TINA ZANI: vão é um apalpar o entorno – o tempo, o espaço, o escuro, o silêncio, o corpo – para conhecer através dos sentidos. o vão nasce pelas mãos, os pés e a pele. é totalmente físico e tateável. por outro lado, vão é também um apalpar o texto, trazer o texto para o corpo, para o cheiro, para a escuta, digeri-lo, transformá-lo.

vejo vão como o fruto de uma investigação, que não se encerra em vão, cujo objeto é essa substância lubrificante, um tipo de colágeno que ocupa os espaços de dentro do corpo e os espaços entre corpos; um colágeno que também circunda o texto e facilita seus movimentos, sejam eles internos, externos ou transcendentes, em uma dimensão de tempo não linear que modifica, isto é, des-forma e re-forma pelo menos três corpos, o de quem escreveu, o do que foi escrito, o de quem leu.

no vão os sentidos se aguçam porque o vão parece vazio e silenciosos.

olhemos para a experiência de John Cage com a câmara anecoica, por exemplo, em que o silêncio é tal que é possível a seus ouvidos captar os sons de seu corpo vivo, vivendo. olhemos, também, para a performance de Cage, uma performance-vão, em que nada acontece, mas tudo acontece, porque quando entramos no vão acessamos essa dimensão plasmática, que mostra outras possibilidades.

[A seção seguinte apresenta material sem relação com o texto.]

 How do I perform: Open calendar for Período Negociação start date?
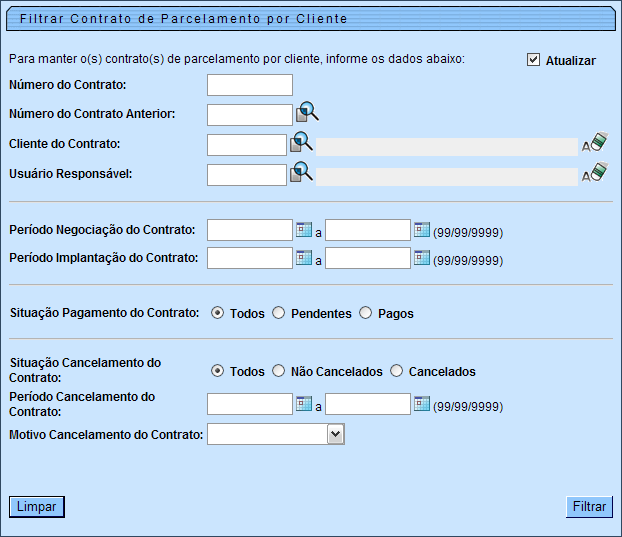pos(304,230)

FERNANDO ANDRADE: Como criar no escuro uma imagem do poema? Seria uma potencialidade recursiva para o poema, para sua imaginação, ou criação? O corpo quando inventa a escuridão imagina terrores infantis, fantasias do medo e do recalque. São nestas zonas que as passagens sonoras dos seus poemas podem se fazer tantas melodias?

TINA ZANI: o que proponho com vão é uma experiência poética que tem implícito um aceno para chegar:mais próximo do texto. vão está aí para ser penetrado. proponho um legente (um leitor-agente), não-passivo diante do texto. o legente se responsabiliza, faz-se escrevente e cria seu próprio vão quando interage com o texto que eu, por minha vez, criei e escrevi. ele se abre à experiência do livropoesia – que é um conjunto; seu conteúdo ocorre simultaneamente e em relação ou cooperação com todos os outros fatores: ações, inter-ações, alter-ações etc. porque foi concebido como uma experiência, isto é, um processo para experimentar, é difícil fragmentá-lo em unidades-poemas.

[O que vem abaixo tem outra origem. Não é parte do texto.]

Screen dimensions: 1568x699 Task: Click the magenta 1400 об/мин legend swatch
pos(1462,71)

olhar o vão pelo viés da escuridão e do recalque é uma possibilidade. há outras frestas, no entanto. eu, por exemplo, não diria que o corpo inventa a escuridão. na verdade, eu não falaria em termos de escuridão, mas de escuros, que são pontuais.

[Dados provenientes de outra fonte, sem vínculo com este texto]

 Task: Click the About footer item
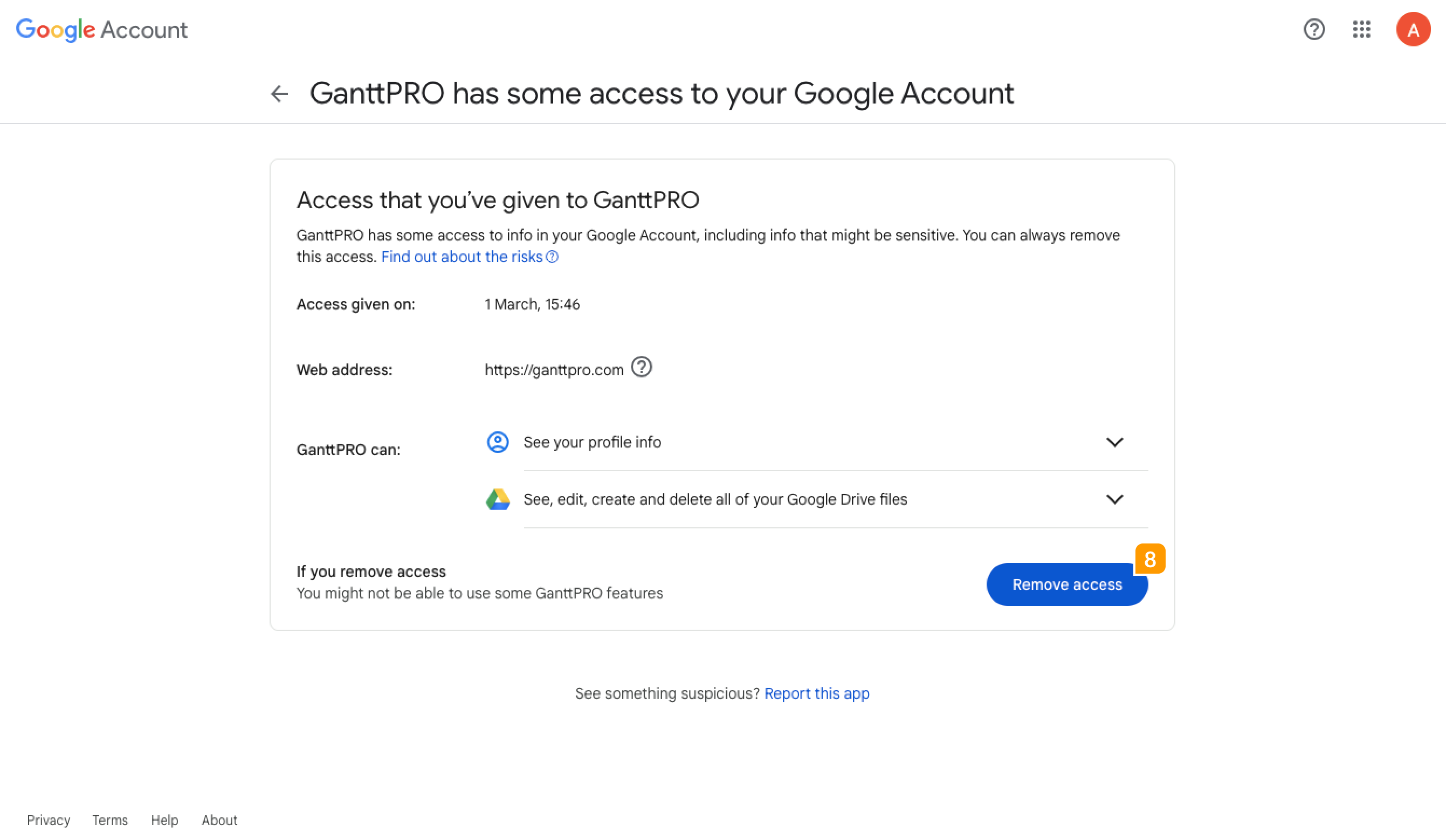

assim, também, quando falamos de corpo, é preciso pensar a que corpo nos referimos. ao corpo do poeta, ao corpo do texto, ao seu corpo, Fernando, que segurou o vão, pousou os olhos nele, interagiu com ele, ou a todos esses corpos reunidos?

o corpo – seja o do poeta, o do texto ou o do legente – tem lugares pouco claros, com pouca luz e alguma monotonia, lugares cheios de potência, vãos. como não tocar esses escuros com a poesia? como não desabrochar esses espaços, essas frestas, esses ocos e silêncios, se é nesses lugares que a poesia pode fluir imantada, magnetizada, fecunda?

O corpo, mesmo na ausência do som, se faz linha sonora melódica. Como os braços também são partes pincéis e canetas que desenham e esquadrinham as paisagens do real- onírico. E seu livro procura esta expansão espacial pelo outro-lugar, também?

cada experiência do vão é única. assim, essa leitura pelo viés da expansão para o outro-lugar é perfeitamente válida.

entretanto, há no vão o interesse em trazer para o corpo (humano e textual), mais do que a procura por expansão. vão tateia as brechas, enfia o dedo nos buracos, empenha-se em apurar o escuro. é dentro do vão que a investigação acontece, experimentando. lá a percepção se alarga, porque lá há espaço, tempo, silêncio, escuro e corpo. como um buraco negro no cosmos, é uma região do espaço-tempo com campo gravitacional e um horizonte de eventos que tem efeito sobre o destino e as circunstâncias do que o penetra.

FERNANDO ANDRADE: Seu livro poderia ser uma artesania política no sentido da não definição, da não classificação do que nomeia, rotula, segmenta, deturpa?

TINA ZANI: se o vão vai no sentido da não definição, essa é uma questão que só a própria experiência do vão pode responder. é preciso abrir o vão para ver aonde ele te leva.